Chciałbym was prosić byście podzielili się (oczywiście ci którzy jeszcze na Sali bywają) reakcjami, lub wypowiedziami braciszków - w szczególności w kwestii brody, bo temat ten był przez wielu wyczekiwany.
U mnie było kilka smaczków...
W kwestii brody padło:
1) Nasz brat ma w pracy kolegę który zapuścił brodę. Przez to zyskał sobie przydomek 'Abdul' albo 'Bin Laden' . Brat skwitował, z że z pewnością nikt nie chciałby mieć takiego przezwiska w zborze.

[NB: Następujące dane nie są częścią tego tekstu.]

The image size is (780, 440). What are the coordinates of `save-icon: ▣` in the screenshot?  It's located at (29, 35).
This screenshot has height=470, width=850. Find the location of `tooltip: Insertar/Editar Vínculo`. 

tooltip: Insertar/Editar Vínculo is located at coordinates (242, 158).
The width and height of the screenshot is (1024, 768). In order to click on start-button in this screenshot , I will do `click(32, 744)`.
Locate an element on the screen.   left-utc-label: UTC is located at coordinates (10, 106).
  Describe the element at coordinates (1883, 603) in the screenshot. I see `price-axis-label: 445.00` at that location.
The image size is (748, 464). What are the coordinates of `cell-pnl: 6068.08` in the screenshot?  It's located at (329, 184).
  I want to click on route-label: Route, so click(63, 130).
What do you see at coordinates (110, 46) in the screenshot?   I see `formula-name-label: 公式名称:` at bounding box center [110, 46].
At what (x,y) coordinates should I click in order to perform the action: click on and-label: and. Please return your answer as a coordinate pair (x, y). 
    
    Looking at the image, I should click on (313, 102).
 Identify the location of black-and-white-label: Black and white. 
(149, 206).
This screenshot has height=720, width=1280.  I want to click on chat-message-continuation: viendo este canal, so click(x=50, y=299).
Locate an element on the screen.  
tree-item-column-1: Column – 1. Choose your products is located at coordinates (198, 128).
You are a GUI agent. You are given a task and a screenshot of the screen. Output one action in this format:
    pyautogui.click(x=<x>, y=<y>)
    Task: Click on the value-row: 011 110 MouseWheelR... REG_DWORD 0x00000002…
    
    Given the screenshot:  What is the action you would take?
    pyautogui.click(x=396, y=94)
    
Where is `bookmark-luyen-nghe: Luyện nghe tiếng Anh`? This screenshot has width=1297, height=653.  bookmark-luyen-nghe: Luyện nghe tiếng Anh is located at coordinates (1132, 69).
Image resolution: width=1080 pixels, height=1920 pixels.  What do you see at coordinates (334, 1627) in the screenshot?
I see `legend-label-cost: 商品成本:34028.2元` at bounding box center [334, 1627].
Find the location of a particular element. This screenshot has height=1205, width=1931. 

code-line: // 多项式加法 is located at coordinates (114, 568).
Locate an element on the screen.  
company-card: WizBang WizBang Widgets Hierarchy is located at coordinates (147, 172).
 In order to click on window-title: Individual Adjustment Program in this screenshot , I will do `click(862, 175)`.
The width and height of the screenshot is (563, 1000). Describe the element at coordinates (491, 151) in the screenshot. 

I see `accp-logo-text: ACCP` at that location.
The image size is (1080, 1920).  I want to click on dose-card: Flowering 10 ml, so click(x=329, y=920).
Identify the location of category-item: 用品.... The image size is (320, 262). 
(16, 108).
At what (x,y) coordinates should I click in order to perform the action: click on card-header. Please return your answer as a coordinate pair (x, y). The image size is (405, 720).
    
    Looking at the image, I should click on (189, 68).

2) Brat opowiadał historię jak jego zainteresowany był w szoku, kiedy zobaczył ŚJ z brodą. Nie mógł uwierzyć że ŚJ tak jak inni mogą robić co chcą i nosić brodę. To było według niego złe i nie do przyjęcia.
3) Prowadzący po wypowiedzi mojej żony potwierdził, że broda w PL jest równoznaczna z utratą wszystkich przywilejów i możliwością służby na wózkach.
Ogólnie klimat wypowiedzi co do brodaczy był bardzo negatywny i w charakterze na 'NIE'.
Jeśli chodzi o inne tematy to między innymi był prowadzący wspominający o miss mokrego podkoszulka jako nie za bardzo godnej formie ubioru i rozrywki
Siostry które z przekonaniem wypowiadały się w kwestii strojów kąpielowych, że takie jak noszą wszystkie kobiety są nie zbyt bo dużo odsłaniają i gdyby bracia z siostrami poszli na wspólny wypad na basen to bracia mogliby rozbudzać w sobie niemoralne rządzę...
Czyli broda nie, a na basen polecamy burkę... a dla niewiernych - pas szahida jako jedyną formę 'rozrywki'.
Dzielcie się wszyscy:) pozdrawiam Lucek!